[From Brigid Schulte in The Guardian](https://www.theguardian.com/commentisfree/2019/jul/21/woman-greatest-enemy-lack-of-time-themselves):

> it’s not that women haven’t had the talent to make their mark in the world of ideas and art. They’ve never had the time.

And

> Feminist researchers have also found that many women don’t feel that they _deserve_ long stretches of time to themselves, the way men do. They feel they have to earn it. And the only way to do that is to get to the end of a To do list that never ends: the chores of the day, as Melinda Gates writes in her new book, killing the dreams of a lifetime.

Finally

> I also wonder: what if we really did do the work to create a world where the sisters of Shakespeare and Mozart, or any woman, really, could thrive? What would happen if we decided women deserved the time to go to their dusky rooms and stay awhile at the kitchen table?

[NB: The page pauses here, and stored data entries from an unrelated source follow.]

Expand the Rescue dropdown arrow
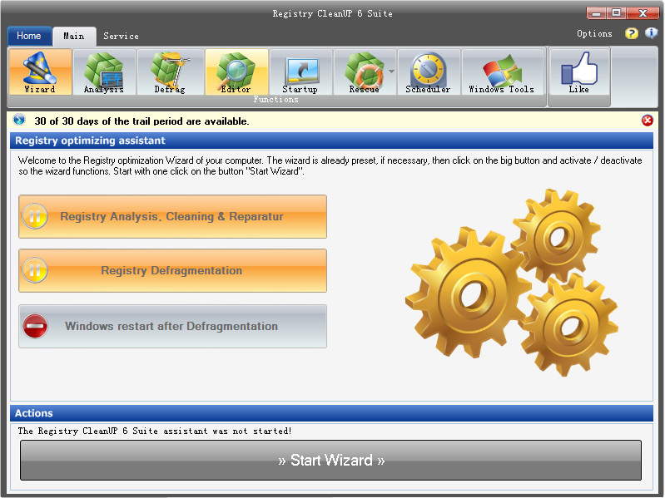This screenshot has height=498, width=665. tap(391, 72)
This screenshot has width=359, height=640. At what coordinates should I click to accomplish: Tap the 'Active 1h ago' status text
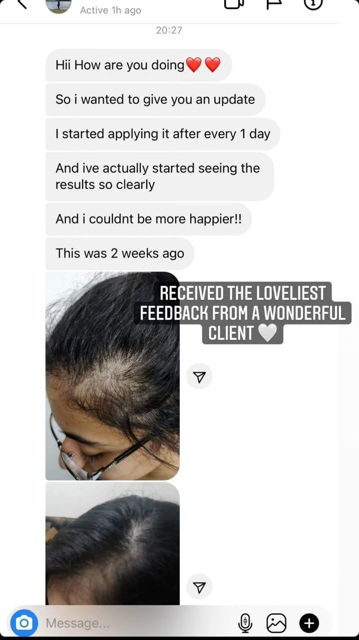click(110, 10)
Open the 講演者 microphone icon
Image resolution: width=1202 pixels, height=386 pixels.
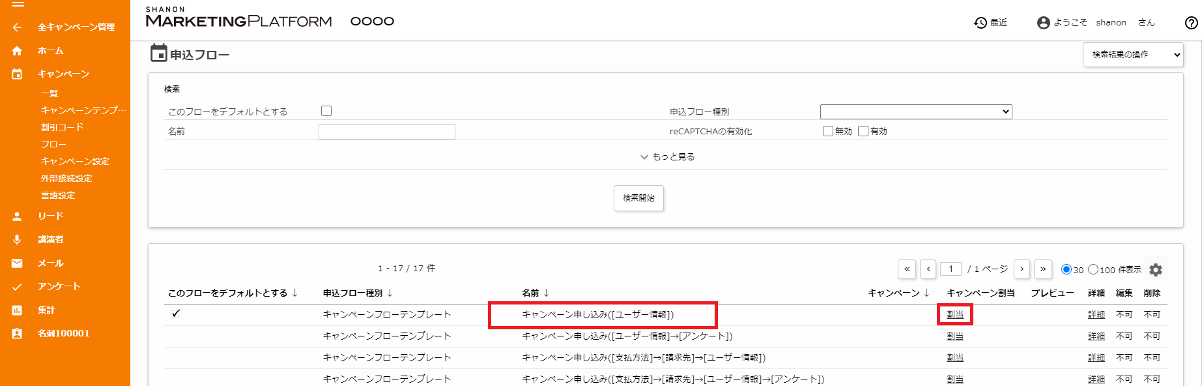(x=17, y=240)
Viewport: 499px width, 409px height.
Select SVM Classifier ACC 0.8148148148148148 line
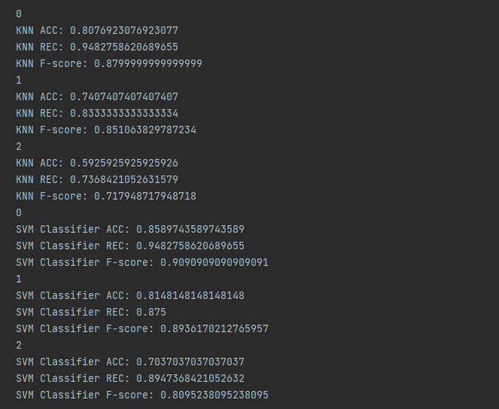click(x=130, y=296)
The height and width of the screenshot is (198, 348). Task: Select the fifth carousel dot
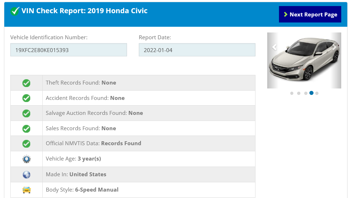coord(317,93)
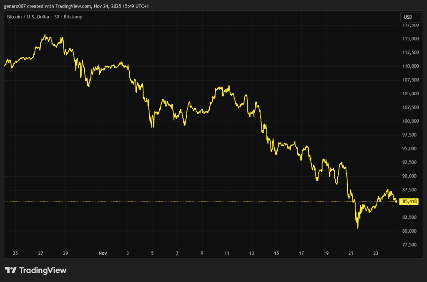Viewport: 427px width, 282px height.
Task: Click the 100,000 level on the price axis
Action: point(410,121)
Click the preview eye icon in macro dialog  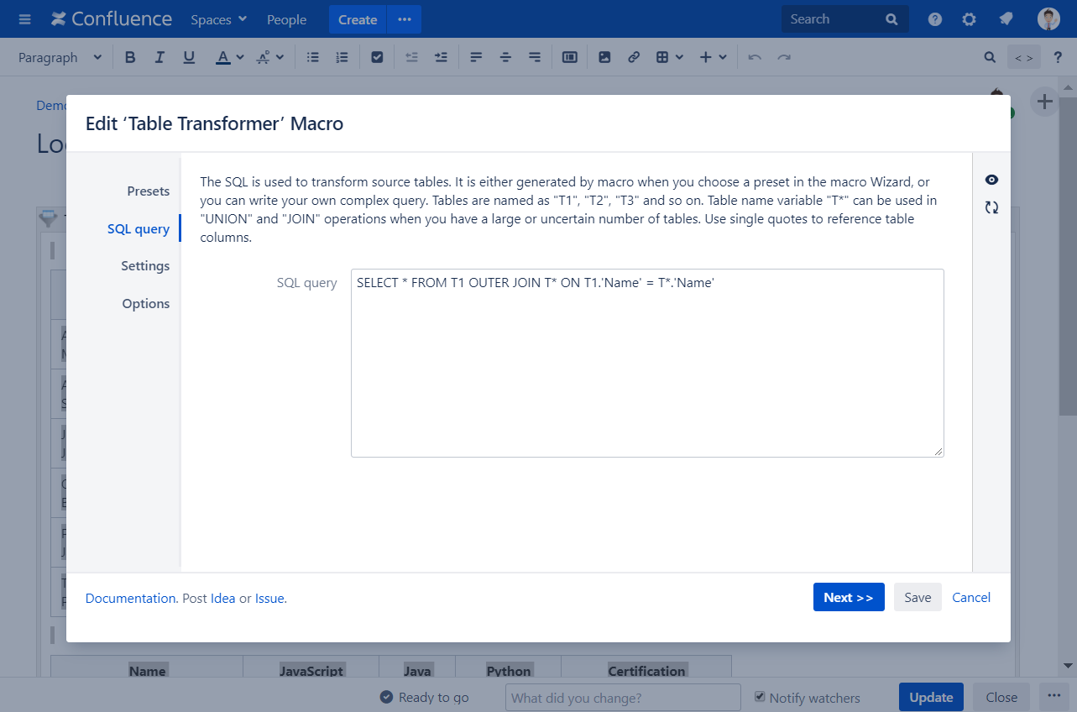coord(991,180)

There is a struggle around here to get Cynthia time to work, and myself time to work. Hopefully some of the childcare arrangements that come with September will give us both some more freedom. As it stands currently, she has the kids from wake up till about 3pm, then she heads out to work till around 9pm. I also generally take off 3 hours one day a week for her to go for a run just after breakfast (I start at 5-5:30am).

I do work hard to make sure when she comes home at 9pm, there is nothing in the way of house clean up chores to do. Laundry is done, dishes are clean and floors are swept.

Our split does give her more time with the kids, and the way I rationalize it currently is that I earn 70% of the income. I wonder if that’s just a lame rationalization though.

My question to myself lately, is if I’m just being an entitled husband or not?

I also question how when we are with the kids, I’m way more likely to get left alone by them than she is. They continue to interrupt her, and I usually tell them to go away while I’m drinking a coffee and reading in the mornings. They listen to me, but keep coming back to interrupt her. How do we change their assumption that they can interrupt her?